• _Exercise input_:

------------------------------------

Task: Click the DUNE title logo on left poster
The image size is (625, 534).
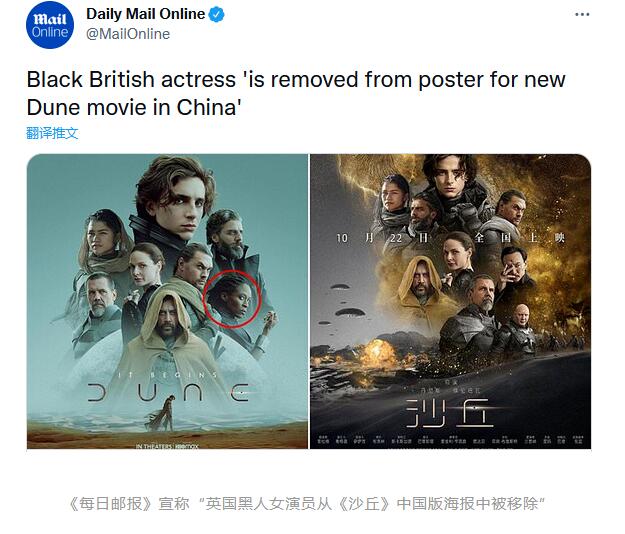Action: [x=168, y=393]
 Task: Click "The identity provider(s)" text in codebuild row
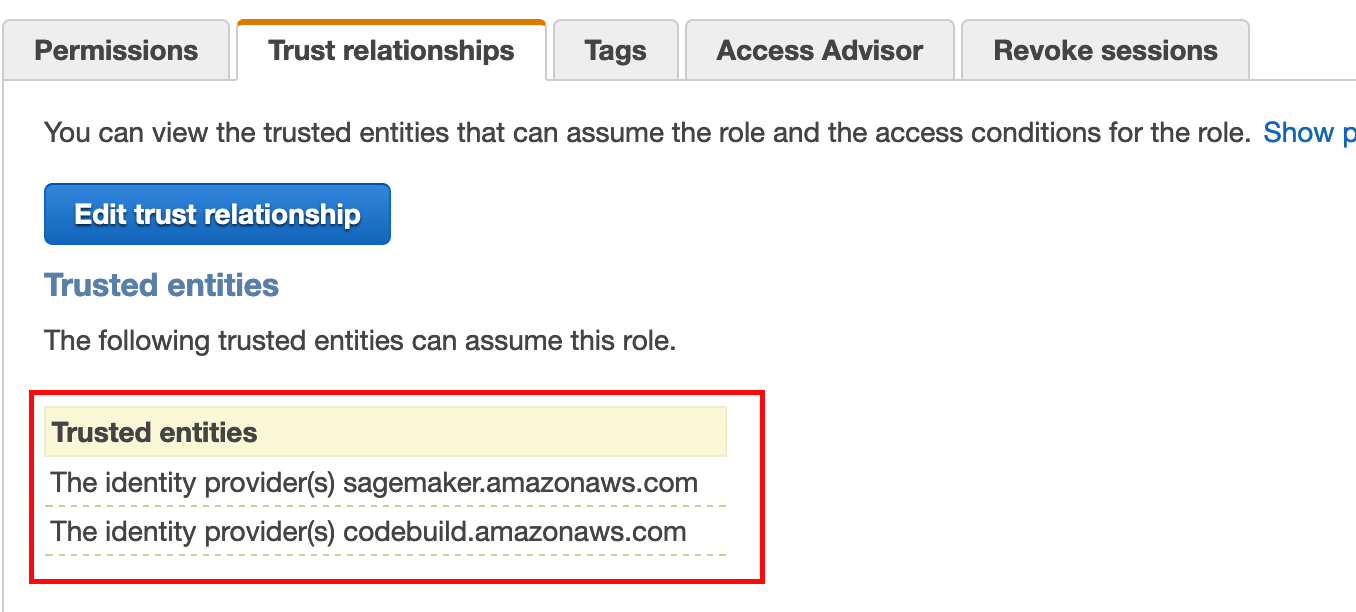pos(193,531)
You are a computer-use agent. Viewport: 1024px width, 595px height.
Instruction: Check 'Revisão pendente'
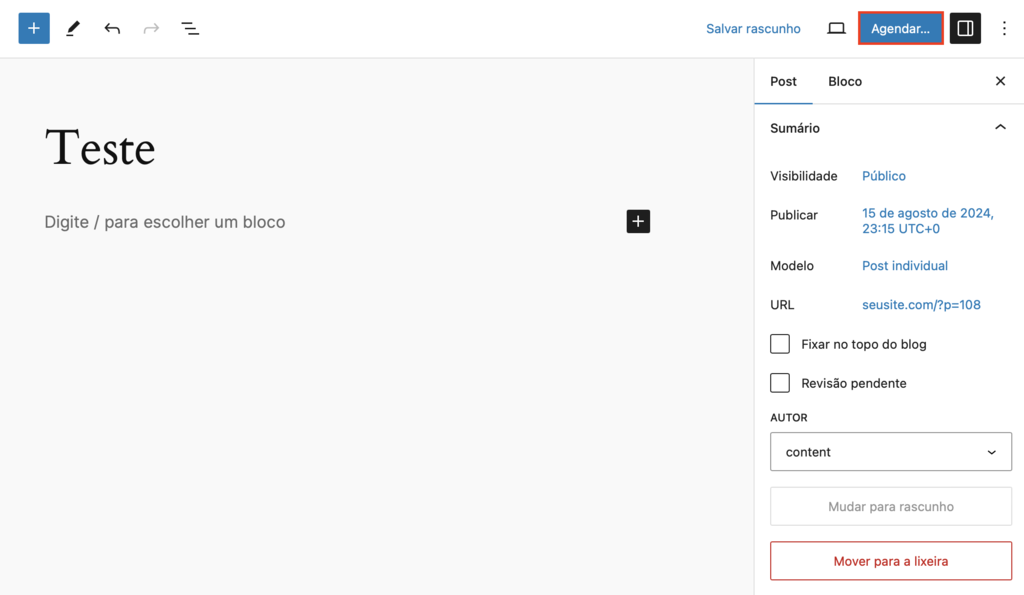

------------------------------------

• _Task to carry out_: Rewrite the items above as a numbered list, one line per number, with blank lines and the pictures left out.

• _Solved problem_:
1. Task: Click the DUNE title logo on left poster
2. The image size is (625, 534).
3. Action: [x=168, y=393]
4.  Task: Click "The identity provider(s)" text in codebuild row
5. pos(193,531)
6. You are a computer-use agent. Viewport: 1024px width, 595px height.
7. Instruction: Check 'Revisão pendente'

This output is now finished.